On May 14, 2018, over 200 students and 81 student-built vehicles competed in the 30th annual SuperMileage Challenge sponsored by the Minnesota Technology and Engineering Educators Association (MTEEA).
A student-built vehicle, powered by a 2.4 horsepower Briggs-Stratton lawnmower engine, must travel a total of 36 miles using the least fuel possible.
Each team receives a bottle of fuel for six, two-lap runs, around a three-mile track. The weight of the fuel is logged by car number prior to each run, and again at the end of each run. To avoid disqualification, the average speed for each run must be between 15 and 25 MPH. The teams in each of six classes with the best 12-lap average mileage are declared 2018 SuperMileage winners.
For its first five years, the SuperMileage Challenge was managed on clipboards with paper and pencils. Technology was first introduced in 1993 when FileMaker 2.1 made it easier to capture critical fueling and timing data for the individual cars. Upgraded with the release of FileMaker 5, the tool has performed flawlessly for two decades.

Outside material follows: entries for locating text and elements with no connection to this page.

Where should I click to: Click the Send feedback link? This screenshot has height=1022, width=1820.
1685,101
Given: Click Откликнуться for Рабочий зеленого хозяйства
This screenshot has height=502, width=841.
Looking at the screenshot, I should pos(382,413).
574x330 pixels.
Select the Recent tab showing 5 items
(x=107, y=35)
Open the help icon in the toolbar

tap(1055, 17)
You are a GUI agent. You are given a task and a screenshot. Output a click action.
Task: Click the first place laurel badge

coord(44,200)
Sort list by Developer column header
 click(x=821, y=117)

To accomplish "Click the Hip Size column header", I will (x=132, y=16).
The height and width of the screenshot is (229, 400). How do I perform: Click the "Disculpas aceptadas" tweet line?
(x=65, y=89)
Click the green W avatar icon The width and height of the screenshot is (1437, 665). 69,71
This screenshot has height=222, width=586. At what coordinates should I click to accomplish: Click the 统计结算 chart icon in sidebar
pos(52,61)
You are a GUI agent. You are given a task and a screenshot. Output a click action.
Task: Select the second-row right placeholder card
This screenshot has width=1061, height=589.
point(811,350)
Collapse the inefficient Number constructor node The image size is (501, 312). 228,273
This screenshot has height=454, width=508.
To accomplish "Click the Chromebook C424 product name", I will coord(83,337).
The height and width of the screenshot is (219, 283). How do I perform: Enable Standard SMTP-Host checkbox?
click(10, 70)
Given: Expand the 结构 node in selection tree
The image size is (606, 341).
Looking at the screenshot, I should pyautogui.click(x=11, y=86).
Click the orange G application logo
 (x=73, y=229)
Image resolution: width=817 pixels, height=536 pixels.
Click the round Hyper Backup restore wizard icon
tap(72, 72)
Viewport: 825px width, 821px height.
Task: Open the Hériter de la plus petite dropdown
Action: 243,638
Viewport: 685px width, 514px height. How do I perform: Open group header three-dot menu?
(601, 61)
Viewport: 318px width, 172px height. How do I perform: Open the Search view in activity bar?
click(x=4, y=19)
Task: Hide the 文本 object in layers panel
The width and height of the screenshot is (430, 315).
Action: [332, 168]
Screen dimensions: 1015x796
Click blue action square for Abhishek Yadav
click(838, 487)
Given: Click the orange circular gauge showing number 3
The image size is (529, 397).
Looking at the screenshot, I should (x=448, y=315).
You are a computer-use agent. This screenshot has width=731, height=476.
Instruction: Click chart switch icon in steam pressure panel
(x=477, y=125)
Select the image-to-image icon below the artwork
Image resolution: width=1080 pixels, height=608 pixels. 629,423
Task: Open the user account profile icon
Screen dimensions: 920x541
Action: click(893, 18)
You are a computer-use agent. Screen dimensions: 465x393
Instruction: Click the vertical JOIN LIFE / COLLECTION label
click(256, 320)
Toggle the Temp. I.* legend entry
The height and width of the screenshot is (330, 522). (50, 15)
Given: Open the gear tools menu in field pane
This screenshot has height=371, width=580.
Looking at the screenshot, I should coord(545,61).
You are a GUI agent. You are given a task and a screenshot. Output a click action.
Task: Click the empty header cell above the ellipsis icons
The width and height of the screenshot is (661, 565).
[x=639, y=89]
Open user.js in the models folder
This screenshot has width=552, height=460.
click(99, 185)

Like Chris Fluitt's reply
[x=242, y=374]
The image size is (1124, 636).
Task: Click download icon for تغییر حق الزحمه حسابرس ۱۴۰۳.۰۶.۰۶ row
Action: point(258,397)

In January 2018, MTEEA made their own commitment to technology, updating their software to take full advantage of the modern technologies, such as iPads, mobile phones, and web support to capture trackside data from officials during the competition.
Using FileMaker’s native JSON support, the SuperMileage Challenge app pushed live data from the event to an online leaderboard where anxious participants and families could see the near real-time status of their vehicle. The best single lap average on the 2018 leaderboard: 675.6 MPG — the distance from Dallas to the Mile High City.